Memang apa yang telah duo lulusan Institut Kesenian Jakarta (IKJ) ini lakukan di kancah video musik Indonesia pada masanya? Yang jelas judul itu sukses membuat saya penasaran dengan kisah-kisah dan pendokumentasian karya-karya duo Anggun dan Betmen “The Jadugar” yang lucunya tidak berlatar belakang film secara profesional maupun akademis.

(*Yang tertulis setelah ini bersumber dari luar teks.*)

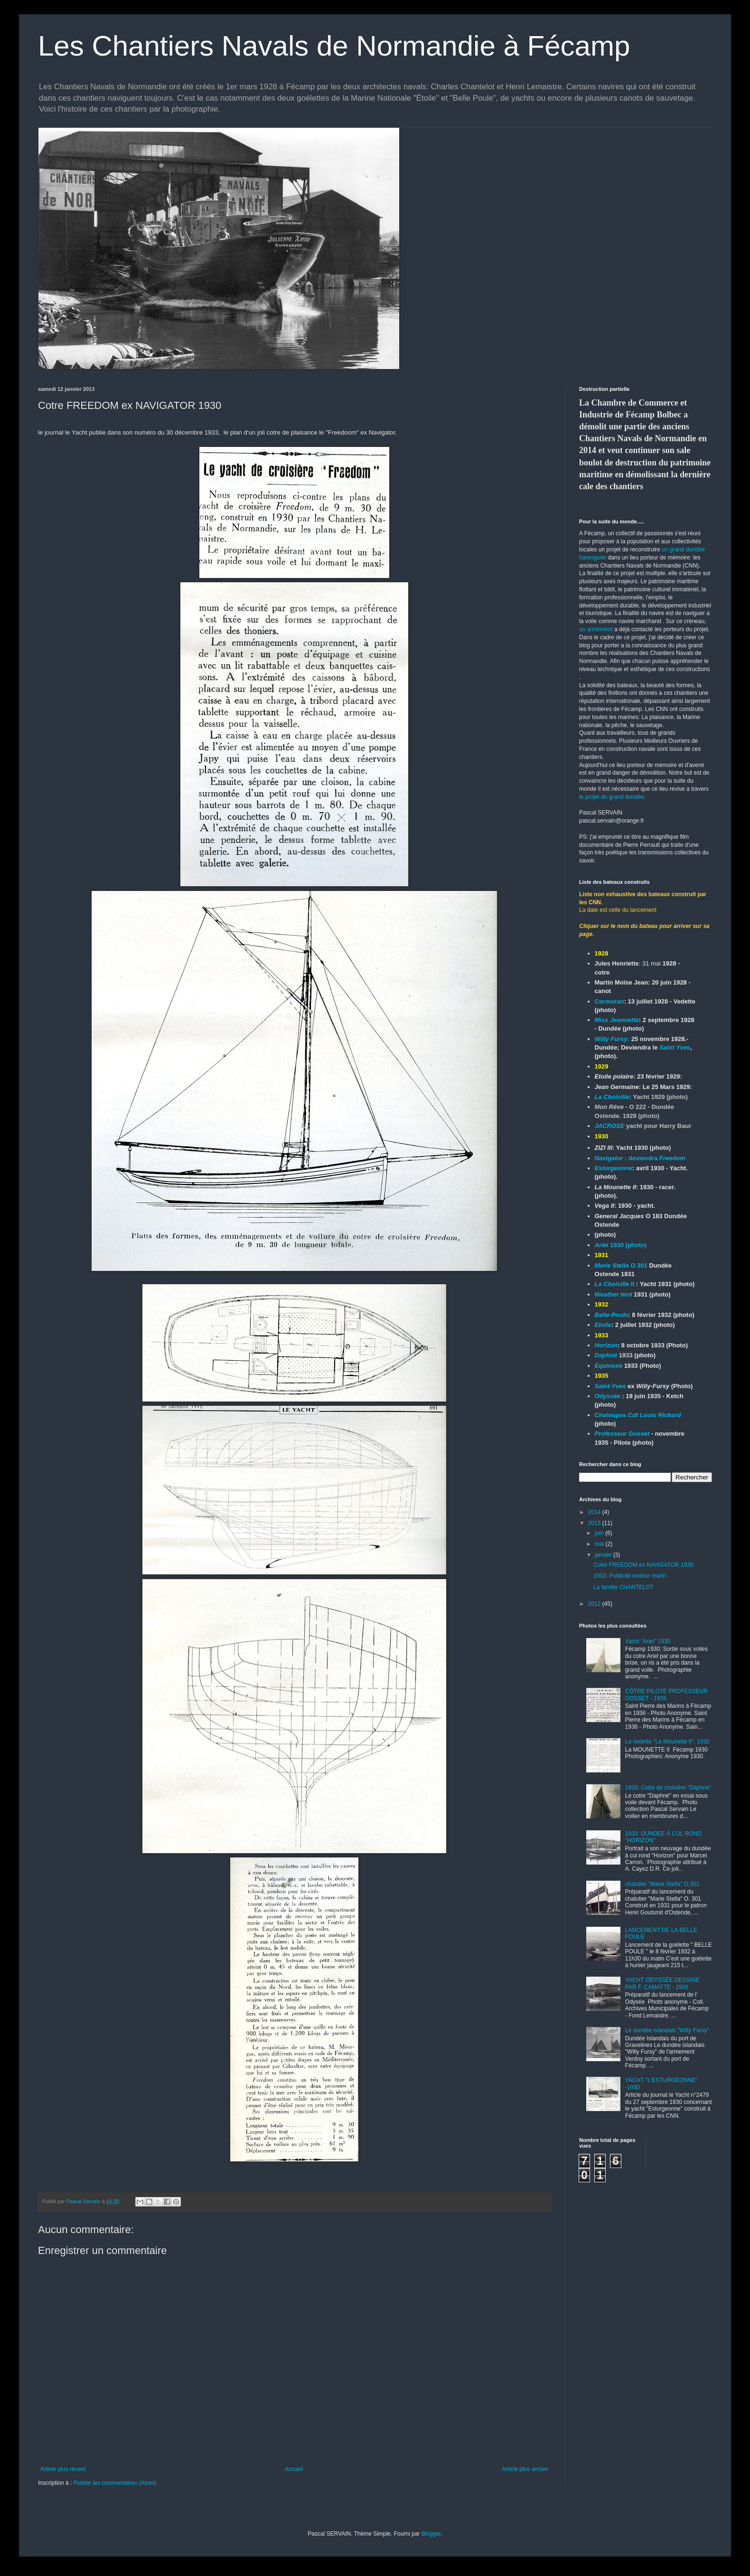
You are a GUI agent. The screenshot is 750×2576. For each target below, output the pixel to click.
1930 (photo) (621, 1245)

Mereka adalah Henry “Betmen” Foundation, mahasiswa seni grafis; dan Anggun, lulusan desain Interior. Cerita sukses mereka yang bukan “anak-film” ini menjadi perbincangan di kalangan rekan-rekan senior mereka yang kuliah di jurusan sinematografi/perfilman di IKJ. Terutama karena The Jadugar mematahkan anggapan kalau membuat video adalah sebuah proses panjang, melibatkan banyak kru dan berbujet besar. Ditambah ketika duo ini berhasil memenangkan penghargaan “Best Director” di ajang MTV Video Music Awards 2003 dengan video musik “Train Song” yang fenomenal itu.

Dan kemenangannya yang mendobrak batasan pada masa itu mendasari pembahasan utama buku ini. Dengan menghadirkan penulis-penulis muda yang menyumbangkan esai, wawancara sejumlah orang, hingga Anggun dan Betmen menceritakan di balik cerita video-video yang mereka buat. Itu poin-poin paling menarik yang dibahas di buku ini. Tapi sayangnya mereka seperti asik sendiri. Kok bisa? Begini, buku ini terbagi ke dalam 3 bagian; Tulisan Dari Teman-Teman, Kata Mereka Tentang Jadugar, Narasi Dari Lokasi.

Di bagian pertama “Tulisan Dari Teman-Teman”, The Jadugar sebagai anomali betul-betul dikupas secara mendalam. Di antaranya dari estetika visual, seni rupa kontemporer, perlawanan terhadap sistem kerja video konvensional serta kelahiran generasi baru dan MTV Indonesia. Namun sayangnya di setiap tulisan esai dari kawan-kawan ini sama sekali tidak dijelaskan siapa mereka dan hubungannya dengan The Jadugar. Pun fotonya hanya dibuat skesta sekenanya yang tidak representatif. Hal ini kembali terulang di bagian kedua, “Kata Mereka Tentang The Jadugar”, dan tidak membaik di bagian terakhir, “Narasi dari Lokasi” yang penuturan ceritanya juga mengalir tanpa bentuk yang jelas.

Di bagian pertama The Jadugar dan tim cukup piawai memilih nama-nama untuk menulis esai tentang mereka. Karena yang dipilih adalah nama-nama dari lingkaran seni rupa dan pelaku kancah skena independen yang memang terlibat langsung. Namun cukup prihatin dengan esai Prima Rusdi yang ditaruh sebagai pembuka. Karena Prima seperti harus menulis sendiri ke-aku-annya, alias validasi diri dalam bagian pertama tulisannya. Akan lebih bijak bila tulisan itu dibuat dari tim The Jadugar. Karena kalau saja saya tidak tahu Prima, besar kemungkinan akan merasa -izinkan memakai bahasa masa kini-, cringe saat membaca bagian tulisan tentang dirinya itu sendiri sebelum masuk membahas duo sutradara ini. 

Untuk bab berikut “Kata Mereka tentang The Jadugar” kepiawaian memilih nama-nama yang dihadirkan ini kembali diuji. Karena problemnya sama, tidak ada penjelasan siapa dan bagaimana hubungannya dengan The Jadugar. Sehingga cenderung terasa sektoral dan asik sendiri. Untungnya diselamatkan oleh isi wawancara yang menarik. seperti dengan Nana Suryardi (sosok ketiga the Jadugar), Hendra Pisang, Mushowir Bing, Sidi Saleh, Hafiz Rancajele dan Oomleo.